WHAT NEEDS TO BE DONE:
Reproduce exactly, and only, the lines of the material below running from the line bearing "Given: Open the" through the line bearing "Task: Click the". Leave any pictures out.

DATA EXTRACT:
★ ★ ★
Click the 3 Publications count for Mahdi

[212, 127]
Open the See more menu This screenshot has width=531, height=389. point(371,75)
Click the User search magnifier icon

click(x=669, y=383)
★ ★ ★
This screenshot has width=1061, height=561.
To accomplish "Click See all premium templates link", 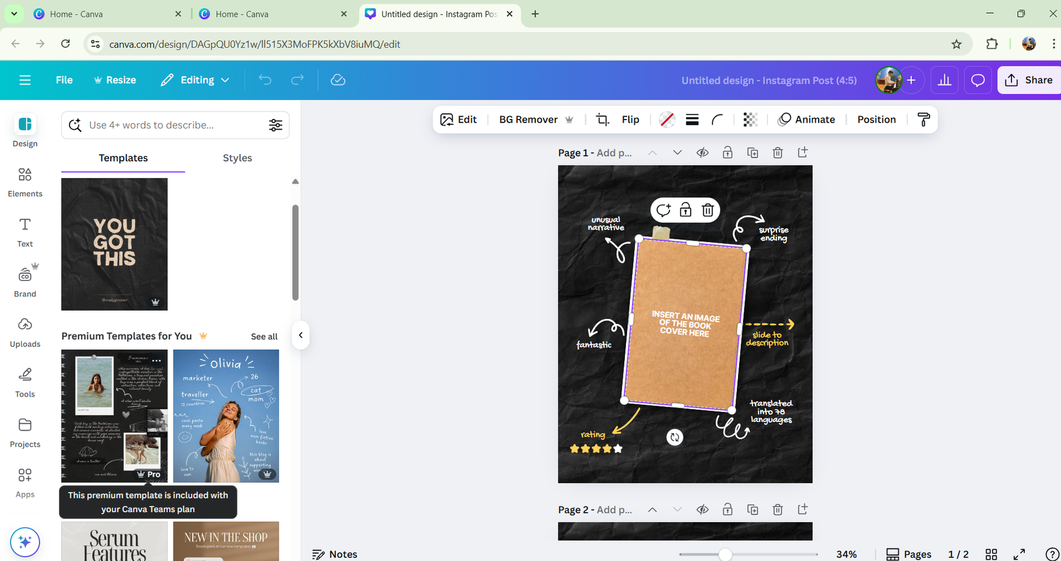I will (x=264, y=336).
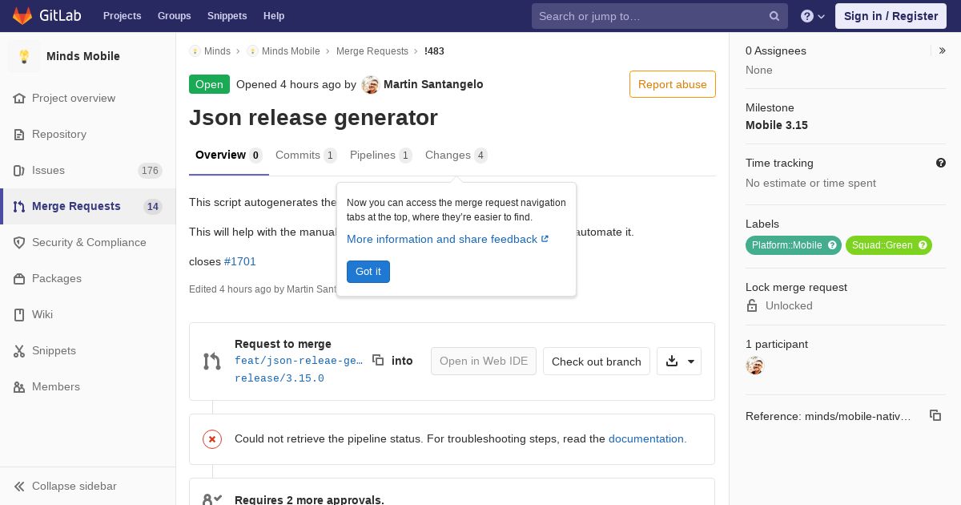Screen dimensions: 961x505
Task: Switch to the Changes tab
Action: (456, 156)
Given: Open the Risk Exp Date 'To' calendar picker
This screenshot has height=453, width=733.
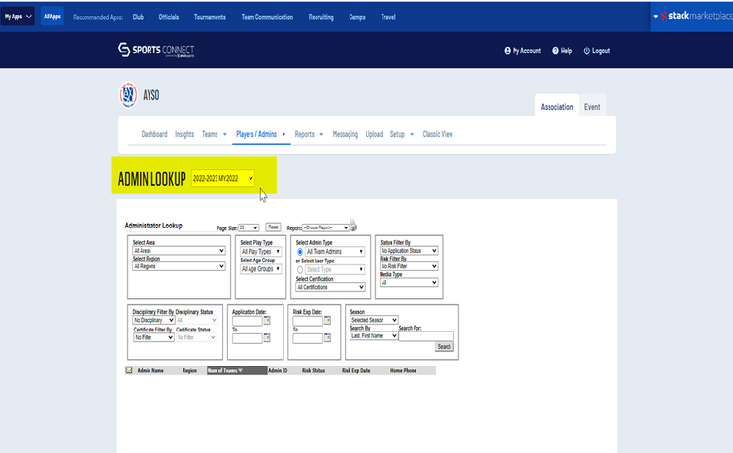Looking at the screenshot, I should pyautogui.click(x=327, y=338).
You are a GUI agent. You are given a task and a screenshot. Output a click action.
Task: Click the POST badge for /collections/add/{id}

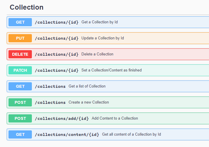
★ ★ ★
COMPLETED EXERCISE:
Given: Open the Risk Exp Date 'To' calendar picker
This screenshot has height=453, width=733.
Looking at the screenshot, I should pyautogui.click(x=327, y=338).
You are a GUI agent. You are given a task and a screenshot. Output a click action.
Task: Click the POST badge for /collections/add/{id}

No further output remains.